## TASK DESCRIPTION
Pick out each line in the entries below that contains the word "Switch", and copy those lines in full.

## STORED ROWS
"""
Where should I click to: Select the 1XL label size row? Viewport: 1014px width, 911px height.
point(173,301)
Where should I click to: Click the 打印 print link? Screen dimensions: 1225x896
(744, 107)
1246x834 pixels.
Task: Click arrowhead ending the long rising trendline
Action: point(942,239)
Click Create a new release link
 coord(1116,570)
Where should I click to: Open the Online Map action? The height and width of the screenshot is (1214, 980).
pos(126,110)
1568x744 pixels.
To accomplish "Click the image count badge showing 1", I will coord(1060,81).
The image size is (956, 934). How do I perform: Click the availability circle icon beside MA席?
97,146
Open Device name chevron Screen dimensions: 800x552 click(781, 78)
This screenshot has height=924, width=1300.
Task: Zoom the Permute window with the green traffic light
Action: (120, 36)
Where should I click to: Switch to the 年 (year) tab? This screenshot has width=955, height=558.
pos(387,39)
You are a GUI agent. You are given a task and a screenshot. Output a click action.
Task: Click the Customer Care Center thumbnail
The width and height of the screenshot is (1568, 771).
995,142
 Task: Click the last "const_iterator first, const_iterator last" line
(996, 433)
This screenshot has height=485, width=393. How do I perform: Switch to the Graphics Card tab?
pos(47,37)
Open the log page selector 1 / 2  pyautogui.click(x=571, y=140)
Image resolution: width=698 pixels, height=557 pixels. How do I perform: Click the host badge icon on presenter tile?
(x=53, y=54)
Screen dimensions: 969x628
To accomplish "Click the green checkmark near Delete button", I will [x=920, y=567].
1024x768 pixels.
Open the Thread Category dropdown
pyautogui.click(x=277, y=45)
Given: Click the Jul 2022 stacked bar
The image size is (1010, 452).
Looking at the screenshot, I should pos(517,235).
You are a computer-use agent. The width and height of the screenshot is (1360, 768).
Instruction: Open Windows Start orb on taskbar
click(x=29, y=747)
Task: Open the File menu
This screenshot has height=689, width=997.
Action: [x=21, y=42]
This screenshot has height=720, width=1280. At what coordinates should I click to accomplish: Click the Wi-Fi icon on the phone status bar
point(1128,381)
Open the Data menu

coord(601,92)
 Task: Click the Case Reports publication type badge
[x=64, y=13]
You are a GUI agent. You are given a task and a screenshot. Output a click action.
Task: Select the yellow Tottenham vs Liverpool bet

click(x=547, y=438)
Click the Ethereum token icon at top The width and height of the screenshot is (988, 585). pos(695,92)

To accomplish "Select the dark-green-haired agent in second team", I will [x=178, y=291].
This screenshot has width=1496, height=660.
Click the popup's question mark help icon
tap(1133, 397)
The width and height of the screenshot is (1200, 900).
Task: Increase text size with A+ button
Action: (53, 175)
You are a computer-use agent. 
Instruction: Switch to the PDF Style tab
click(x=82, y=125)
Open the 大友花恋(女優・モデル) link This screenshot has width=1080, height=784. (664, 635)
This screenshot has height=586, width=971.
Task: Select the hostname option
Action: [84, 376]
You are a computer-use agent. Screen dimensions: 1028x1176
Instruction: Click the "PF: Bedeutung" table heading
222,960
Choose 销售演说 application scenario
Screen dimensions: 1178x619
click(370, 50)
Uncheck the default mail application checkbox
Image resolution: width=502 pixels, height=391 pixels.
"""
## RESPONSE TO THIS TASK
Where should I click to: Switch to the 年 (year) tab? This screenshot has width=955, height=558.
This screenshot has height=485, width=393. How do I perform: Switch to the Graphics Card tab?
Instruction: Switch to the PDF Style tab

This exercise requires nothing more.